The fund's law specifies lending limits: no single project can receive financing exceeding 5% of the SFD's capital, and the total value of active loans to any single country cannot exceed 10% of the capital. These limits can be waived by the Council of Ministers upon a joint recommendation from the SFD and NDF boards.

==Leadership==
- Chairman: Ahmed bin Aqeel Al-Khateeb was appointed Chairman of the Board of Directors. He also serves as Saudi Arabia's Minister of Tourism, Chairman of the Quality of Life Program Committee, and sits on the boards of the Saudi Arabian Military Industries (SAMI) and the National Development Fund.
- Chief Executive Officer: Sultan bin Abdulrahman Al-Marshad has served as CEO since March 2021. He previously held several positions within the fund, including General Manager of the Monitoring and Auditing Department.

==Sectors and Initiatives==
The SFD's activities are aligned with the UN Sustainable Development Goals and Saudi Arabia's Saudi Vision 2030.
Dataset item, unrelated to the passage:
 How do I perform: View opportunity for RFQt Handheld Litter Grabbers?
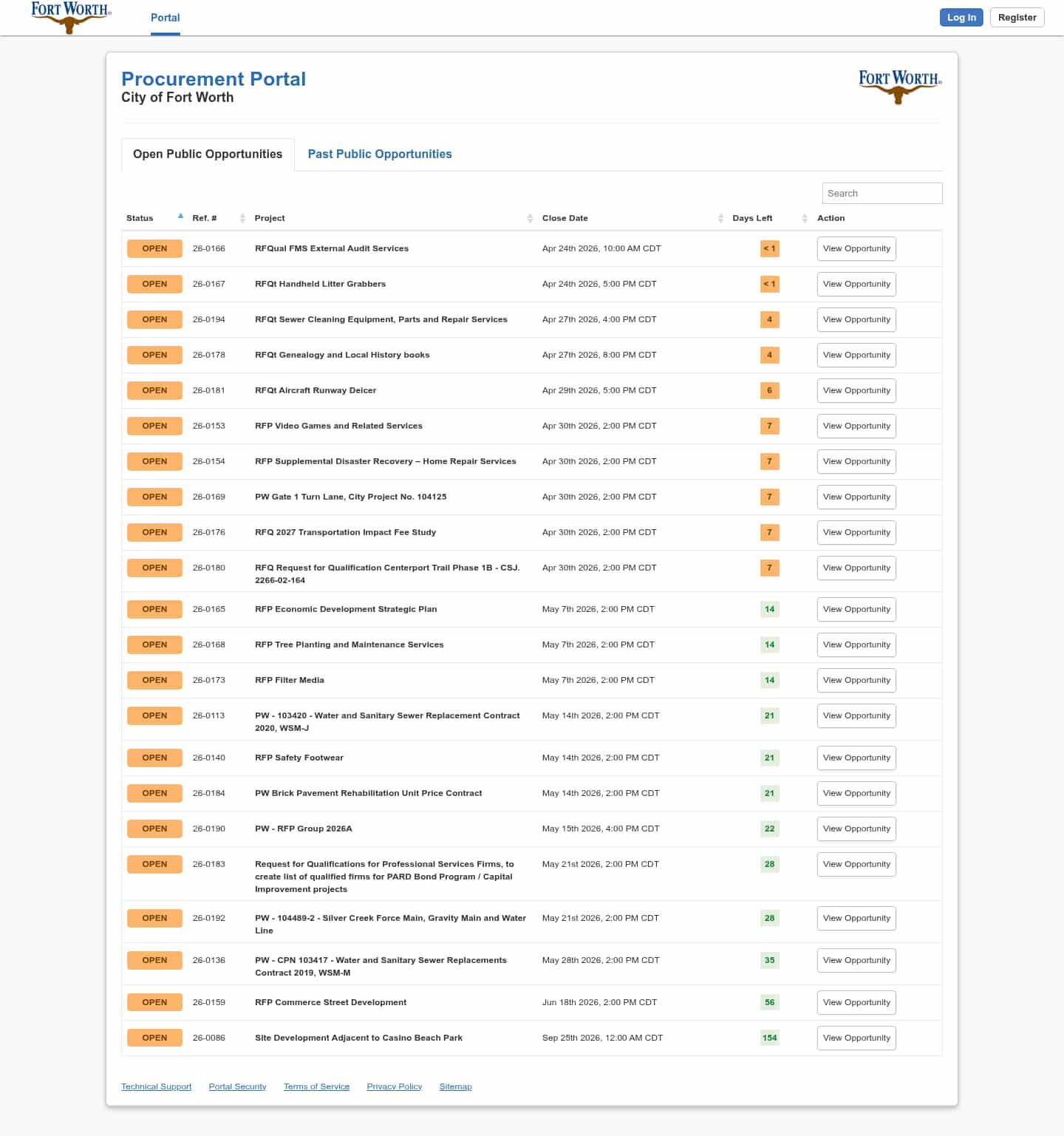point(856,284)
===Vision 2030 and Climate Action===
As part of the Saudi Green Initiative, the SFD has supported renewable energy projects in nine Asian and African countries, contributing to the production of 42,000 megawatts of sustainable energy. The fund has also established over 8,800 solar-powered water facilities in 18 African countries, providing water access to 4.5 million people. In 2021 alone, the SFD financed 15 renewable energy projects worth $650.6 million, nine afforestation and flood protection projects totaling $163.6 million, and eleven agricultural land reclamation projects worth $473 million.

===Health Sector and COVID-19 Response===
The SFD's total financing in the health sector exceeds $1.85 billion, representing 8.94% of its total support across 75 projects globally. Notable projects include the King Faisal Hospital in Rwanda, which performed the country's first kidney transplant, and a 220-bed Heart Institute in Uganda serving over 62,000 people annually.

In response to the COVID-19 pandemic, the SFD made a $39 million multiyear contribution to The Global Fund to Fight AIDS, Tuberculosis and Malaria, making Saudi Arabia the 19th largest donor. It also contributed $50 million to the global Pandemic Fund for future pandemic preparedness and provided $1 billion in 2021 to support the recovery of African countries from the pandemic.

===Humanitarian and Disaster Relief===
In 2023, the SFD announced an allocation of $800 million for projects in Least Developed Countries. That same year, it provided over $580 million in development loans to 12 African countries for projects in healthcare, education, and infrastructure. The fund also supports natural disaster recovery, such as a $50 million loan to St. Vincent and the Grenadines for infrastructure resilience following volcanic activity.

===Recent Projects (2024)===
Throughout 2024, the SFD continued to expand its operations globally:
- Serbia: Marked its entry into the country with three loan agreements valued at $205 million for agriculture, education, and energy.
- Pakistan: Invested $101 million for the Shounter and Jagran-IV Hydropower Projects.
- Turkey: Provided a $55 million loan to support the education sector.
- Benin: Signed a $5 million grant for a water project.

==Partnerships==
The SFD collaborates with numerous multilateral and bilateral partners. In 2023, it signed a Memorandum of Understanding with the Africa Finance Corporation (AFC) to co-finance infrastructure projects across Africa.

The fund works closely with United Nations agencies, including the United Nations Development Programme (UNDP) on climate initiatives, as well as UNHCR, UNRWA, UNICEF, and the World Health Organization (WHO) on various humanitarian programs. Other partners include the World Bank, Islamic Development Bank, OPEC Fund for International Development, Agence française de développement (AFD), and the Japan International Cooperation Agency (JICA).